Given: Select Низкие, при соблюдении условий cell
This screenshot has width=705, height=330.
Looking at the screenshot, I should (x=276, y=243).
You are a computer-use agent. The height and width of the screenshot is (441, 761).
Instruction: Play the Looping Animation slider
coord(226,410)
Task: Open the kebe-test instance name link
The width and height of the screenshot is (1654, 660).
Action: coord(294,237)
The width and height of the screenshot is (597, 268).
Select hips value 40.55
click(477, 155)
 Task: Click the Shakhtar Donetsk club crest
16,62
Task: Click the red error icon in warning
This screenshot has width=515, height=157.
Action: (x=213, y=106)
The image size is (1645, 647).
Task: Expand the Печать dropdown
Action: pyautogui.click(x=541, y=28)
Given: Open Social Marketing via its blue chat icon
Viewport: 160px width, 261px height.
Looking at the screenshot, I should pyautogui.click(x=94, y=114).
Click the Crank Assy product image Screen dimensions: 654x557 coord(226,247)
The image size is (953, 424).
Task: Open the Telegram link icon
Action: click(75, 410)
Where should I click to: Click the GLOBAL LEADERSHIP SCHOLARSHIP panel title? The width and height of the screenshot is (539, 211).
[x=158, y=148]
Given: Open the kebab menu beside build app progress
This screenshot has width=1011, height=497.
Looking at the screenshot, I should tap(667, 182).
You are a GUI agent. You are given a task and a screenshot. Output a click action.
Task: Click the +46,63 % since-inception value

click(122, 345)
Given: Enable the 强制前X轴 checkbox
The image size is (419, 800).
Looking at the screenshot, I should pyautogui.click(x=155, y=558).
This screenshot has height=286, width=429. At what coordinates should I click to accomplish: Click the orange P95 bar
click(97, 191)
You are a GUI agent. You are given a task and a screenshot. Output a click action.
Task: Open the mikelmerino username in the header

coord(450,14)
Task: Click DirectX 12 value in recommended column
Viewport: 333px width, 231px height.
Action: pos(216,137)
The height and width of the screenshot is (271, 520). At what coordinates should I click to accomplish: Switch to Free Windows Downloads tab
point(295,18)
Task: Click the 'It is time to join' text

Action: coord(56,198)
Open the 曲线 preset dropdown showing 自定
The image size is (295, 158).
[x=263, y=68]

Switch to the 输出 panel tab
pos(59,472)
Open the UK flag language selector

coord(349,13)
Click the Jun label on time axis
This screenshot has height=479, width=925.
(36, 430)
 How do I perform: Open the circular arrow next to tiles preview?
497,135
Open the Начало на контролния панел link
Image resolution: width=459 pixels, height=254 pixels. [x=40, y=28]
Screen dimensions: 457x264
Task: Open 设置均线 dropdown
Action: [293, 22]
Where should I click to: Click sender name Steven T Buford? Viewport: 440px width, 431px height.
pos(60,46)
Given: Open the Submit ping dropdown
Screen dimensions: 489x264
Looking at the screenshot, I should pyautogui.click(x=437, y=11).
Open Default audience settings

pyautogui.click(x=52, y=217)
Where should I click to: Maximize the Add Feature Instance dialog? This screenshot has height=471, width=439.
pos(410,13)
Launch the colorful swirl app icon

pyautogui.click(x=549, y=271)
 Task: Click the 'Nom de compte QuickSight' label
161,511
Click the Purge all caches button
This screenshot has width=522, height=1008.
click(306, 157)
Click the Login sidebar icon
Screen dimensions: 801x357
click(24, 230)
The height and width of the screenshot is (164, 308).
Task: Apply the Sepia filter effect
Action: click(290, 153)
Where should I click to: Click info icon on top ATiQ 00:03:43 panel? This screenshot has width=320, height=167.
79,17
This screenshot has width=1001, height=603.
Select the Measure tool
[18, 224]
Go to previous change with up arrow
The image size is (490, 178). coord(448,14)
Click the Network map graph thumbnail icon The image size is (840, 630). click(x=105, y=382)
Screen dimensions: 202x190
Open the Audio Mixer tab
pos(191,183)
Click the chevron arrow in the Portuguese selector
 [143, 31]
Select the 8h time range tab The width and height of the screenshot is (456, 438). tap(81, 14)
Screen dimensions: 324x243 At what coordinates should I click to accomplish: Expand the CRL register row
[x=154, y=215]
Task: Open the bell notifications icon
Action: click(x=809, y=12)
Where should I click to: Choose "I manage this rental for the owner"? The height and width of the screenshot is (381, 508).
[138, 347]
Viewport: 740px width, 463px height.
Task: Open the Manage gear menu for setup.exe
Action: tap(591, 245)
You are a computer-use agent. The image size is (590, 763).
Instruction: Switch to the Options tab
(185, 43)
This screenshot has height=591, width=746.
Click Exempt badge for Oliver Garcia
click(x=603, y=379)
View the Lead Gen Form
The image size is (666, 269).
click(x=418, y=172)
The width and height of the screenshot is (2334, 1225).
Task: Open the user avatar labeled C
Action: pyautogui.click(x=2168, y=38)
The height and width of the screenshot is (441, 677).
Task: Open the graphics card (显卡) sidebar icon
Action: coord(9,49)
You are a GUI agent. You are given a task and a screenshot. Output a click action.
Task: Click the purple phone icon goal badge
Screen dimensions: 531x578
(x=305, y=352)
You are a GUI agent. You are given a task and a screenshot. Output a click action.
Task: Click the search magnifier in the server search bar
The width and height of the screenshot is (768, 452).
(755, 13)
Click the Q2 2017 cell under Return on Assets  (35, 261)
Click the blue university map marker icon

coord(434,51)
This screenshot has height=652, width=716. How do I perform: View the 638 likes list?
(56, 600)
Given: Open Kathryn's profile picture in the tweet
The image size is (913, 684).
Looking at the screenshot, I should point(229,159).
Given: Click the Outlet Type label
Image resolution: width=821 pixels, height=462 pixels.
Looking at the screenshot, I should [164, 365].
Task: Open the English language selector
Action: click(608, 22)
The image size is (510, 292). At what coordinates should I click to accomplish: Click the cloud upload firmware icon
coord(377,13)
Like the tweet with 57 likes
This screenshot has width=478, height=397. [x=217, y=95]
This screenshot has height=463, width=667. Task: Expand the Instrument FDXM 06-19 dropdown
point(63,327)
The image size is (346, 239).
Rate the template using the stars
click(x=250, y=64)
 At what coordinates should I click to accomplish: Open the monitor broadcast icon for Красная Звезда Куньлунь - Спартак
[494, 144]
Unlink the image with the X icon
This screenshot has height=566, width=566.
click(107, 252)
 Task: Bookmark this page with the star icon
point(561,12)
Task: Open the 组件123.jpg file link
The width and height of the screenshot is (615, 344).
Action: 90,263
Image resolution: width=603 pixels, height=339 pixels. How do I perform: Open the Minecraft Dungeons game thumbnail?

> **Exercise aim**:
Repeat the lines above with every word intact.

> **Response**:
Given: Select Низкие, при соблюдении условий cell
This screenshot has width=705, height=330.
Looking at the screenshot, I should (x=276, y=243).
You are a computer-use agent. The height and width of the screenshot is (441, 761).
Instruction: Play the Looping Animation slider
coord(226,410)
Task: Open the kebe-test instance name link
The width and height of the screenshot is (1654, 660).
Action: coord(294,237)
The width and height of the screenshot is (597, 268).
Select hips value 40.55
click(477, 155)
 Task: Click the Shakhtar Donetsk club crest
16,62
Task: Click the red error icon in warning
This screenshot has width=515, height=157.
Action: (x=213, y=106)
The image size is (1645, 647).
Task: Expand the Печать dropdown
Action: pyautogui.click(x=541, y=28)
Given: Open Social Marketing via its blue chat icon
Viewport: 160px width, 261px height.
Looking at the screenshot, I should pyautogui.click(x=94, y=114).
Click the Crank Assy product image Screen dimensions: 654x557 coord(226,247)
The image size is (953, 424).
Task: Open the Telegram link icon
Action: click(75, 410)
Where should I click to: Click the GLOBAL LEADERSHIP SCHOLARSHIP panel title? The width and height of the screenshot is (539, 211).
[x=158, y=148]
Given: Open the kebab menu beside build app progress
This screenshot has width=1011, height=497.
Looking at the screenshot, I should tap(667, 182).
You are a GUI agent. You are given a task and a screenshot. Output a click action.
Task: Click the +46,63 % since-inception value

click(122, 345)
Given: Enable the 强制前X轴 checkbox
The image size is (419, 800).
Looking at the screenshot, I should pyautogui.click(x=155, y=558).
This screenshot has height=286, width=429. At what coordinates should I click to accomplish: Click the orange P95 bar
click(97, 191)
You are a GUI agent. You are given a task and a screenshot. Output a click action.
Task: Open the mikelmerino username in the header

coord(450,14)
Task: Click DirectX 12 value in recommended column
Viewport: 333px width, 231px height.
Action: pos(216,137)
The height and width of the screenshot is (271, 520). At what coordinates should I click to accomplish: Switch to Free Windows Downloads tab
point(295,18)
Task: Click the 'It is time to join' text

Action: coord(56,198)
Open the 曲线 preset dropdown showing 自定
The image size is (295, 158).
[x=263, y=68]

Switch to the 输出 panel tab
pos(59,472)
Open the UK flag language selector

coord(349,13)
Click the Jun label on time axis
This screenshot has height=479, width=925.
(36, 430)
 How do I perform: Open the circular arrow next to tiles preview?
497,135
Open the Начало на контролния панел link
Image resolution: width=459 pixels, height=254 pixels. [x=40, y=28]
Screen dimensions: 457x264
Task: Open 设置均线 dropdown
Action: [293, 22]
Where should I click to: Click sender name Steven T Buford? Viewport: 440px width, 431px height.
pos(60,46)
Given: Open the Submit ping dropdown
Screen dimensions: 489x264
Looking at the screenshot, I should pyautogui.click(x=437, y=11).
Open Default audience settings

pyautogui.click(x=52, y=217)
Where should I click to: Maximize the Add Feature Instance dialog? This screenshot has height=471, width=439.
pos(410,13)
Launch the colorful swirl app icon

pyautogui.click(x=549, y=271)
 Task: Click the 'Nom de compte QuickSight' label
161,511
Click the Purge all caches button
This screenshot has width=522, height=1008.
click(306, 157)
Click the Login sidebar icon
Screen dimensions: 801x357
click(24, 230)
The height and width of the screenshot is (164, 308).
Task: Apply the Sepia filter effect
Action: click(290, 153)
Where should I click to: Click info icon on top ATiQ 00:03:43 panel? This screenshot has width=320, height=167.
79,17
This screenshot has width=1001, height=603.
Select the Measure tool
[18, 224]
Go to previous change with up arrow
The image size is (490, 178). coord(448,14)
Click the Network map graph thumbnail icon The image size is (840, 630). click(x=105, y=382)
Screen dimensions: 202x190
Open the Audio Mixer tab
pos(191,183)
Click the chevron arrow in the Portuguese selector
 [143, 31]
Select the 8h time range tab The width and height of the screenshot is (456, 438). tap(81, 14)
Screen dimensions: 324x243 At what coordinates should I click to accomplish: Expand the CRL register row
[x=154, y=215]
Task: Open the bell notifications icon
Action: click(x=809, y=12)
Where should I click to: Choose "I manage this rental for the owner"? The height and width of the screenshot is (381, 508).
[138, 347]
Viewport: 740px width, 463px height.
Task: Open the Manage gear menu for setup.exe
Action: tap(591, 245)
You are a computer-use agent. The image size is (590, 763).
Instruction: Switch to the Options tab
(185, 43)
This screenshot has height=591, width=746.
Click Exempt badge for Oliver Garcia
click(x=603, y=379)
View the Lead Gen Form
The image size is (666, 269).
click(x=418, y=172)
The width and height of the screenshot is (2334, 1225).
Task: Open the user avatar labeled C
Action: pyautogui.click(x=2168, y=38)
The height and width of the screenshot is (441, 677).
Task: Open the graphics card (显卡) sidebar icon
Action: coord(9,49)
You are a GUI agent. You are given a task and a screenshot. Output a click action.
Task: Click the purple phone icon goal badge
Screen dimensions: 531x578
(x=305, y=352)
You are a GUI agent. You are given a task and a screenshot. Output a click action.
Task: Click the search magnifier in the server search bar
The width and height of the screenshot is (768, 452).
(755, 13)
Click the Q2 2017 cell under Return on Assets  (35, 261)
Click the blue university map marker icon

coord(434,51)
This screenshot has height=652, width=716. How do I perform: View the 638 likes list?
(56, 600)
Given: Open Kathryn's profile picture in the tweet
The image size is (913, 684).
Looking at the screenshot, I should point(229,159).
Given: Click the Outlet Type label
Image resolution: width=821 pixels, height=462 pixels.
Looking at the screenshot, I should [164, 365].
Task: Open the English language selector
Action: click(608, 22)
The image size is (510, 292). At what coordinates should I click to accomplish: Click the cloud upload firmware icon
coord(377,13)
Like the tweet with 57 likes
This screenshot has width=478, height=397. [x=217, y=95]
This screenshot has height=463, width=667. Task: Expand the Instrument FDXM 06-19 dropdown
point(63,327)
The image size is (346, 239).
Rate the template using the stars
click(x=250, y=64)
 At what coordinates should I click to accomplish: Open the monitor broadcast icon for Красная Звезда Куньлунь - Спартак
[494, 144]
Unlink the image with the X icon
This screenshot has height=566, width=566.
click(107, 252)
 Task: Bookmark this page with the star icon
point(561,12)
Task: Open the 组件123.jpg file link
The width and height of the screenshot is (615, 344).
Action: 90,263
Image resolution: width=603 pixels, height=339 pixels. How do I perform: Open the Minecraft Dungeons game thumbnail?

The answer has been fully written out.